Pub Date: May 1st, 2007
ISBN: 0-06-072230-4
Publisher: HarperCollins

Two men strive to be somebody, and nearly take down a nation along the way.

Historian and biographer Dallek (Hail to the Chief, 1996, etc.) observes that neither Richard Nixon nor Henry Kissinger had much patience with psychoanalysis, but that does not deter him from engaging in a little psychobiography: Both Nixon and Kissinger, who were in essence co-presidents for the last months before Nixon resigned in 1974, were driven, needful men, able to apply themselves to the hardest work and quick to align themselves with those who could advance them.
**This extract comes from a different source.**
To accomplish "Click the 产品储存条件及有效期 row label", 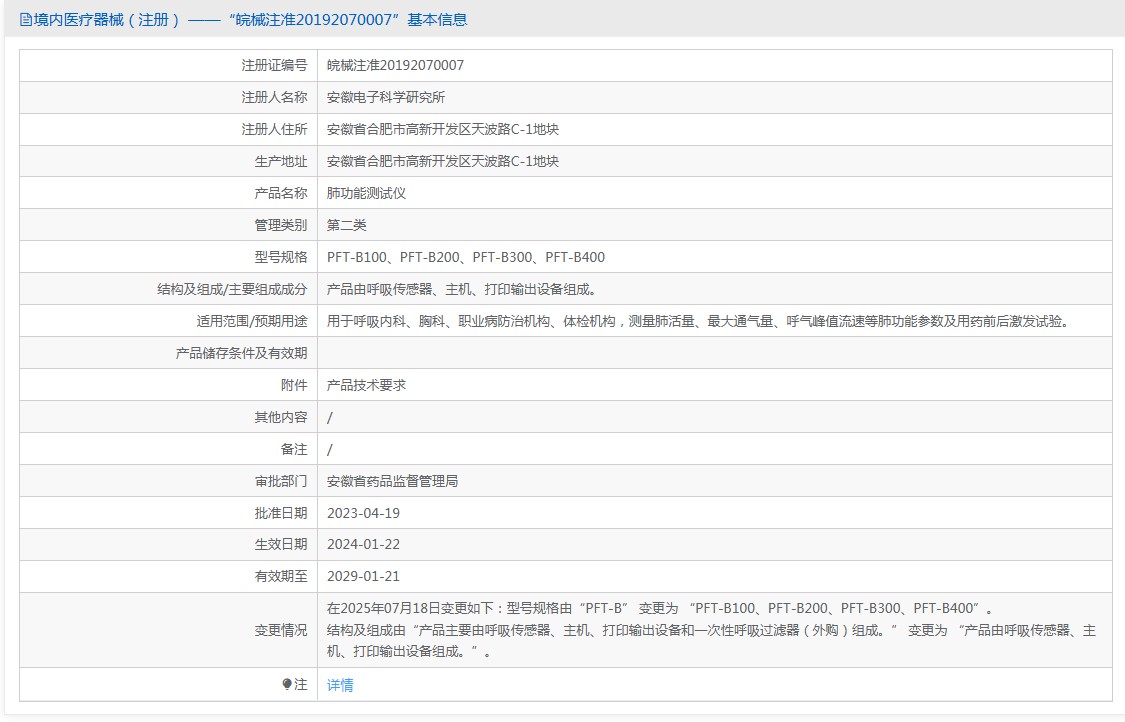I will pyautogui.click(x=241, y=353).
Kissinger, for instance, tried to insinuate himself in the Kennedy administration, but, rebuffed, was happy to find a place in Nixon’s. That place would become central, to mixed result. As Dallek shows, Nixon and Kissinger were odd partners, each despising and fearing the other; years into their partnership, when Kissinger was nearly the only Nixon administration figure to enjoy high standing in the court of public opinion, Nixon complained to aide H.R. Haldeman that Kissinger “is very popular, got good applause, including from our opponents, and a standing and prolonged ovation at the House, but he didn’t make our points.” Much as he may have wanted to, however, Nixon never fired Kissinger, who in turn helped engineer Nixonian triumphs such as the so-called opening of China and the American withdrawal from Vietnam, but who also authored the loss of Vietnam and, though he denied it, the coup in Chile. Working from a trove of recently declassified documents, Dallek capably relates Nixon and Kissinger’s strange relationship, which crumbled after Nixon left office. Along the way, he offers telling notes that a careful reader will link to current events, such as the congressional veto-busting that led to the War Powers Act and Nixon’s last-minute appeal, very late in the game, that America should become energy-independent.

In the end, a fine, readable and often disturbing look at power and its infinitely corruptible ways.